Beritaly.com – Menjelang bulan Ramadan yang tinggal menghitung hari, berbagai pertanyaan seputar puasa mulai muncul di kalangan umat Islam.

Salah satu isu yang kerap menjadi perdebatan adalah apakah muntah dapat membatalkan puasa.

Pertanyaan ini tidak hanya relevan bagi mereka yang sedang belajar menjalankan ibadah puasa, tetapi juga bagi yang memiliki kondisi kesehatan tertentu.

Muntah dan Puasa: Apa Kata Hukum Islam?

Dalam ajaran Islam, puasa Ramadan merupakan kewajiban bagi setiap muslim yang telah baligh, berakal sehat, dan mampu secara fisik.

Puasa diartikan sebagai menahan diri dari makan, minum, dan segala hal yang membatalkan puasa mulai dari terbit fajar hingga terbenam matahari.

Namun, bagaimana jika seseorang muntah saat berpuasa? Apakah hal ini otomatis membatalkan ibadahnya?

Menurut pandangan mayoritas ulama, muntah tidak serta-merta membatalkan puasa, tergantung pada kondisi dan penyebabnya.

Dalam sebuah hadis riwayat Abu Hurairah, Rasulullah SAW bersabda, “Barang siapa yang muntah tanpa sengaja ketika sedang berpuasa, maka puasanya tetap sah dan tidak wajib menggantinya. Namun, barang siapa yang sengaja memuntahkan isi perutnya, maka wajib baginya mengqadha puasa tersebut.” (HR. Abu Dawud, Tirmidzi, dan Ibnu Majah).

Hadis ini menjadi landasan utama dalam menentukan hukum muntah saat puasa.

Muntah Tanpa Sengaja: Puasa Tetap Sah

Berdasarkan hadis tersebut, muntah yang terjadi secara tidak sengaja, misalnya karena mual, masuk angin, atau gangguan pencernaan tidak membatalkan puasa.

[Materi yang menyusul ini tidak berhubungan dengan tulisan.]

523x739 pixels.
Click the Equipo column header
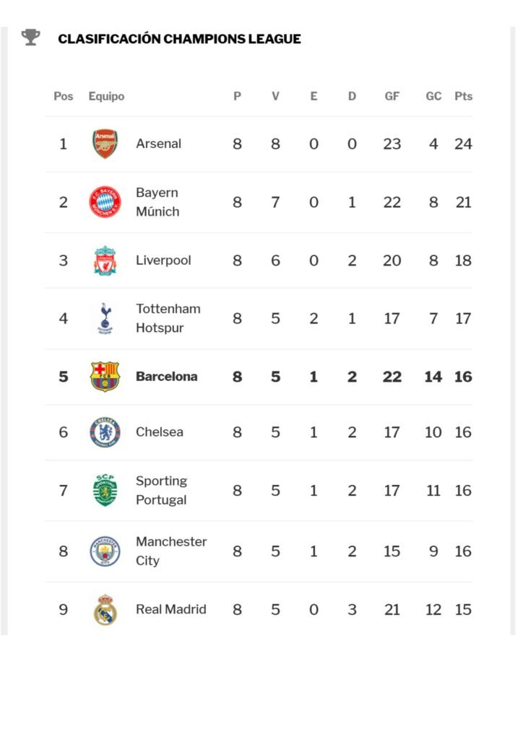pyautogui.click(x=106, y=96)
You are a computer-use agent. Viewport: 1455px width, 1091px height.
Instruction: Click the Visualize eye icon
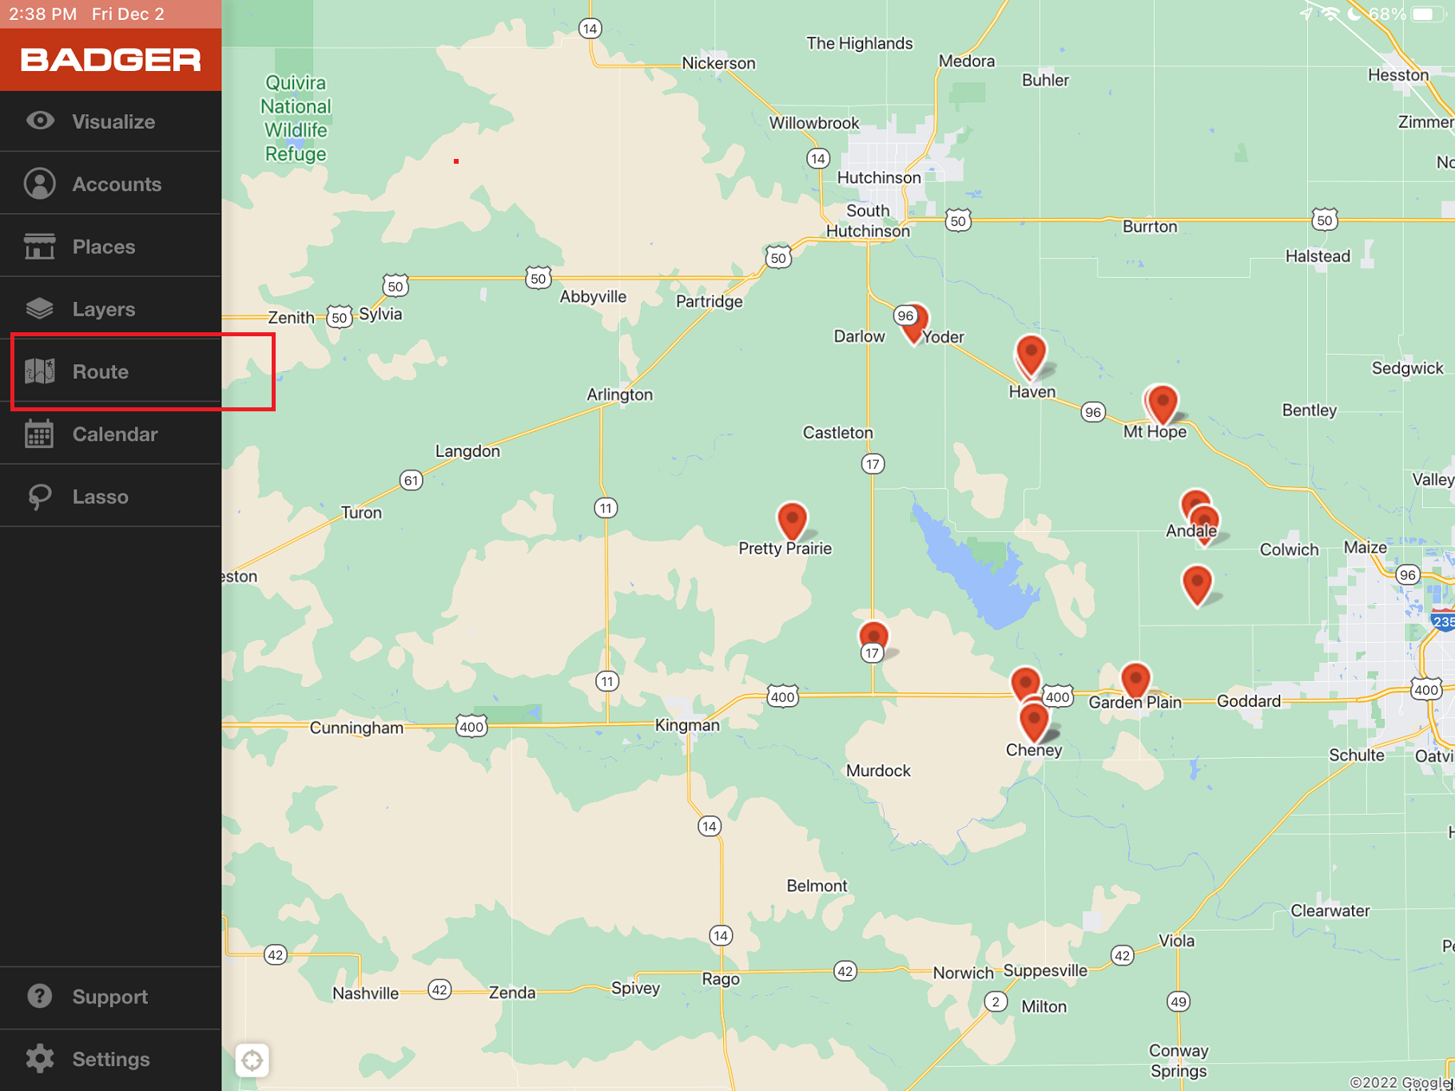click(x=39, y=121)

Ulama dari mazhab Syafi’i, yang banyak dianut oleh masyarakat Indonesia, sepakat bahwa puasa tetap sah selama muntah itu bukan atas kehendak atau usaha individu.

Contohnya, seseorang yang tiba-tiba merasa mual akibat bau tertentu atau kondisi kesehatan seperti morning sickness pada ibu hamil, tidak perlu khawatir puasanya batal.

Syekh Muhammad bin Shalih Al-Utsaimin, seorang ulama terkemuka dari Saudi Arabia, pernah menjelaskan bahwa muntah tanpa sengaja tidak termasuk dalam kategori hal yang membatalkan puasa seperti makan, minum, atau hubungan suami-istri.

“Muntah yang tidak disengaja adalah sesuatu yang di luar kendali manusia, sehingga tidak ada dosa atau konsekuensi membatalkan puasa,” ujarnya dalam salah satu fatwanya.

Muntah Disengaja: Wajib Qadha

Sebaliknya, jika seseorang dengan sengaja memicu muntah, hukumnya berbeda.

Misalnya, memasukkan jari ke tenggorokan atau mengonsumsi sesuatu yang diketahui dapat memicu muntah dengan tujuan mengeluarkan isi perut, maka puasa dianggap batal.

Dalam kasus ini, orang tersebut wajib mengqadha atau mengganti puasa di hari lain setelah Ramadan berakhir.

Hal ini sesuai dengan sabda Rasulullah SAW yang membedakan antara muntah sengaja dan tidak sengaja.

Mazhab Hanafi dan Maliki juga memiliki pandangan serupa, meskipun ada sedikit perbedaan dalam penafsiran.

Menurut mazhab Hanafi, muntah yang disengaja membatalkan puasa hanya jika jumlahnya banyak dan disertai kesengajaan penuh.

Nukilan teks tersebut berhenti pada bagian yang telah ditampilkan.